A mí ya no me da vergüenza lo que me pasó. No me da vergüenza porque yo no fui la culpable, fueron ellos los que se metieron con mi cuerpo. El contexto del conflicto armado y la sociedad civil es el mismo y es una muestra de la necesidad de reformular las creencias que hacen ver al cuerpo y a la identidad de la mujer como medios para expresar el poder.
En abril, invitaron a las Tamboreras del Cauca a la inauguración de la VI Mesa de Prevención de feminicidios y Atención a mujeres víctimas de violencias letales, en Popayán y con la vicepresidenta Francia Márquez. Durante el evento, mencionaron que el caso del Cauca es preocupante. En 2023, se denunciaron 473 presuntos delitos sexuales y, de ellos, 346 fueron en contra de niñas. Y, según Medicina Legal, para 2023, se reconocieron 18.471 presuntos casos en Colombia. En este conteo hay que tener en cuenta el subregistro que existe, ya que la mayoría de las víctimas no denuncian.
Creo que hay que decir las cosas como son. La violencia sexual está sobre todo en los lugares protectores y los que nos hacen daño suelen ser los más cercanos. Lastimosamente, yo creo que la sociedad ha sido cómplice. Nos damos cuenta de lo que sucede generación tras generación y callamos. A veces, algunas logramos denunciar, pero los hombres no se interesan en esta conversación e incluso nos llaman exageradas.
Todas las personas tienen que ser partícipes de la solución de este problema. Debemos actuar frente a los factores que han llevado a que algunas mujeres tengan una vida sin esperanza. Además, necesitamos una política pública que exija pedagogía frente a la violencia sexual, sin disfrazar palabras y que muestre la realidad tal y como es, tanto en los colegios como en las universidades.
Hay que cambiar las ideas que algunos tienen de la violencia sexual en el hogar, pero también la forma de hacer justicia. De qué sirve que cojan al victimario o no, si se olvidan de la mujer que sufrió en su propio cuerpo; a ella no se le presta atención. Hay algo que está cojo en la justicia.
Las que trabajamos por esta causa buscamos que las mujeres tengan una reparación integral: en la salud, en lo psicológico, en la educación, en la asesoría para conseguir un trabajo. Ahí ya habría una justicia competa. La idea es que podamos vivir bien y tener una vida tranquila, a pesar de lo que haya sucedido.

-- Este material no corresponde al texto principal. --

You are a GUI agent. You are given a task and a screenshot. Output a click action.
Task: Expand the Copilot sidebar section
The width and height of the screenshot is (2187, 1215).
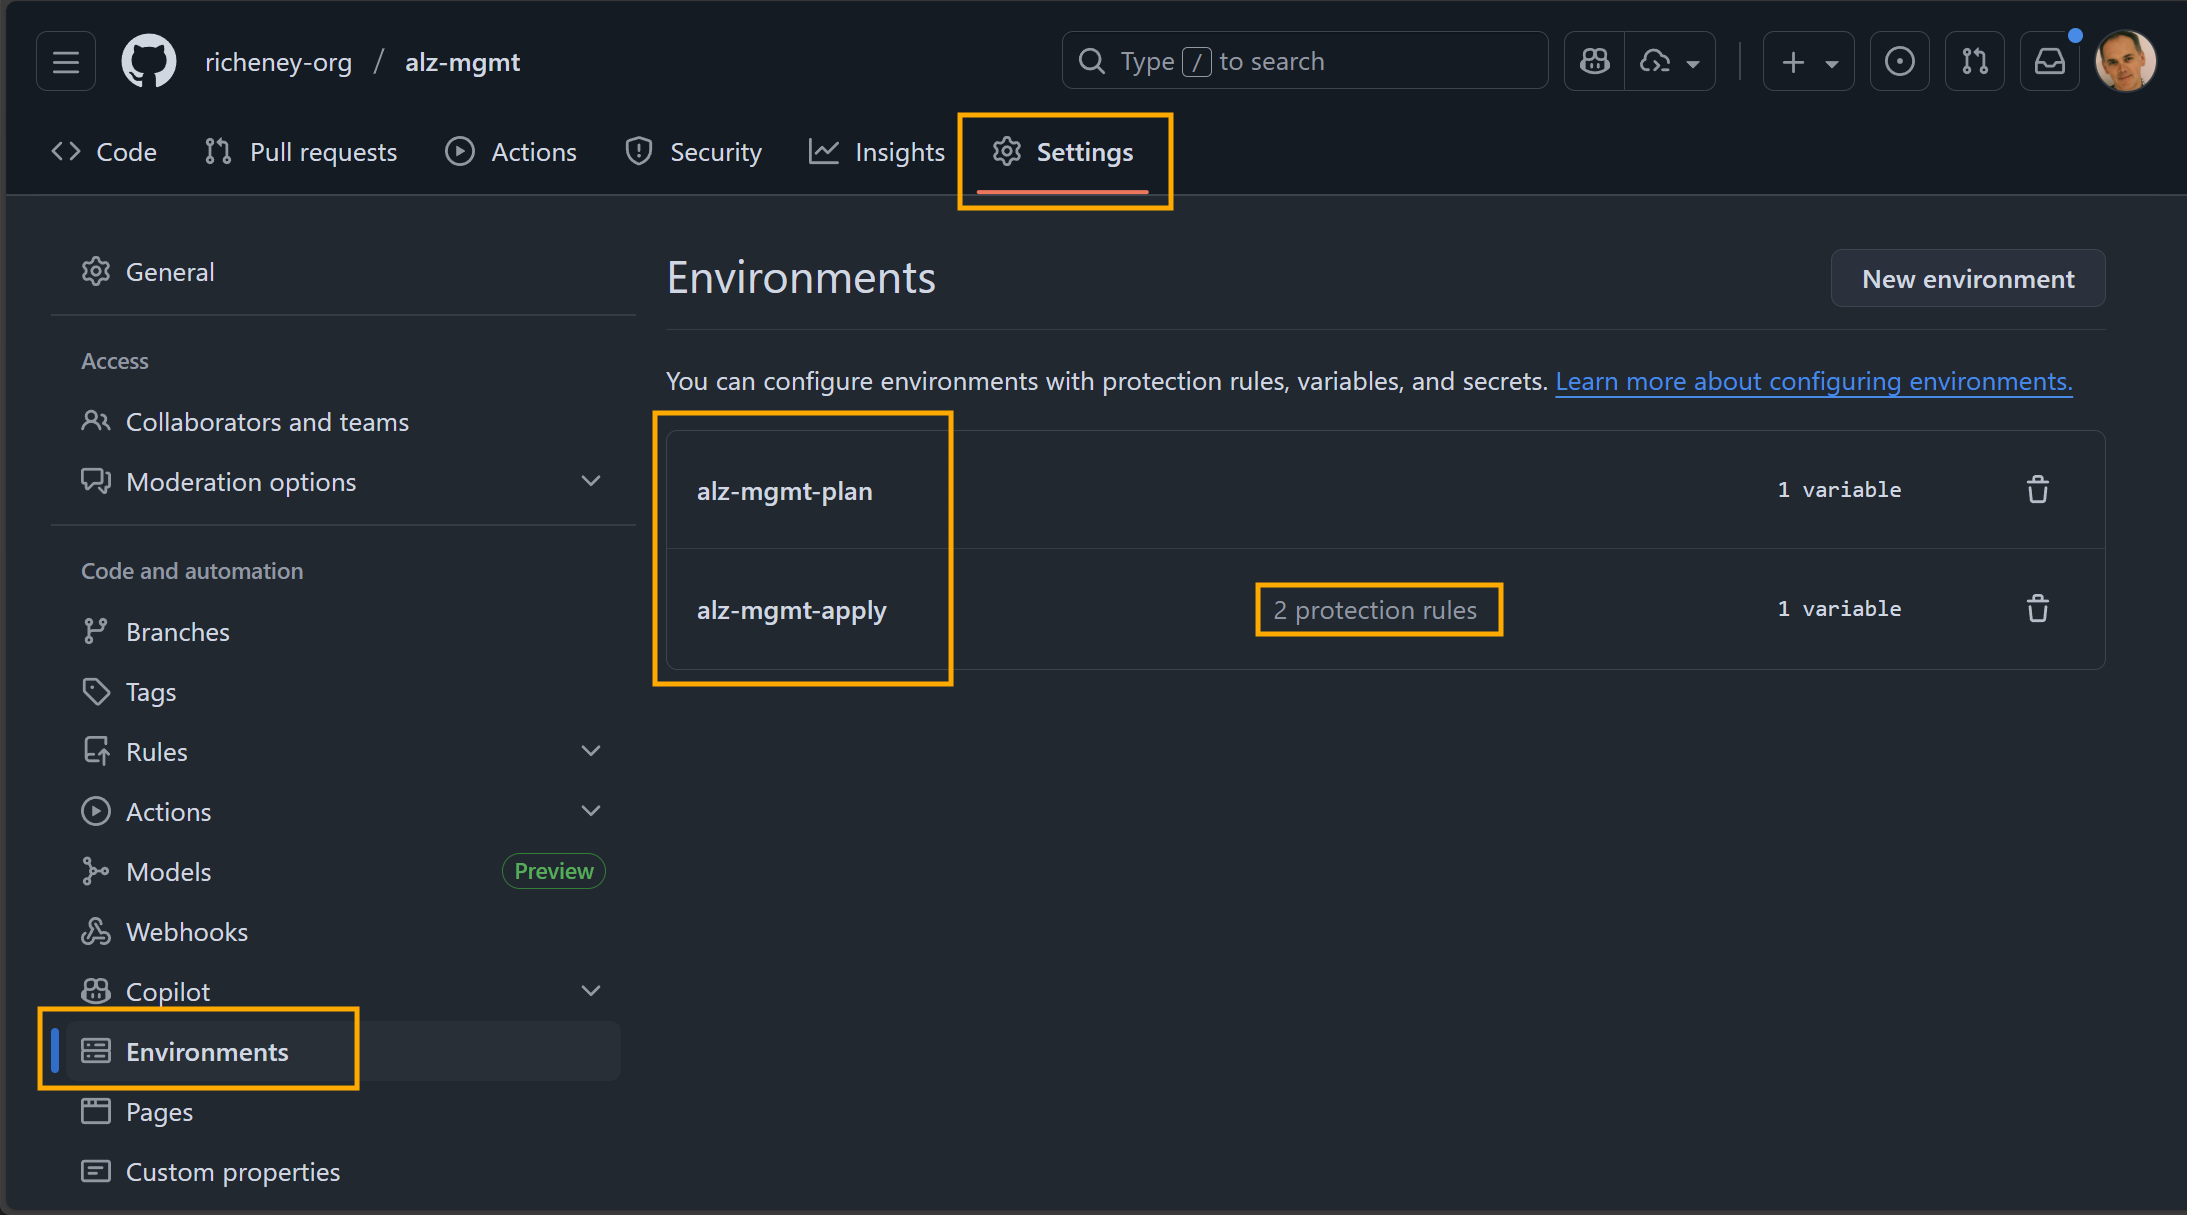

Quizá se pregunte por qué cuento estas vivencias. Quiero que mi voz se extienda y motive a muchas mujeres que aún no han roto el silencio. Antes me preguntaba por qué no saqué fuerzas y hablé o pedí ayuda para sobrellevar lo que me pasó hace más de 30 años. Con el tiempo, me di cuenta de que el miedo, la vergüenza y las creencias hicieron que guardara silencio.
Sé que soy producto de un pasado, pero no soy prisionera de él. Hoy sé que lo que no se habla, lo que no se escribe, no existe para los demás. Por eso, escribir mi historia ha sido un ejercicio de resignificación para mí misma: soy mi orgullo y soy resistencia.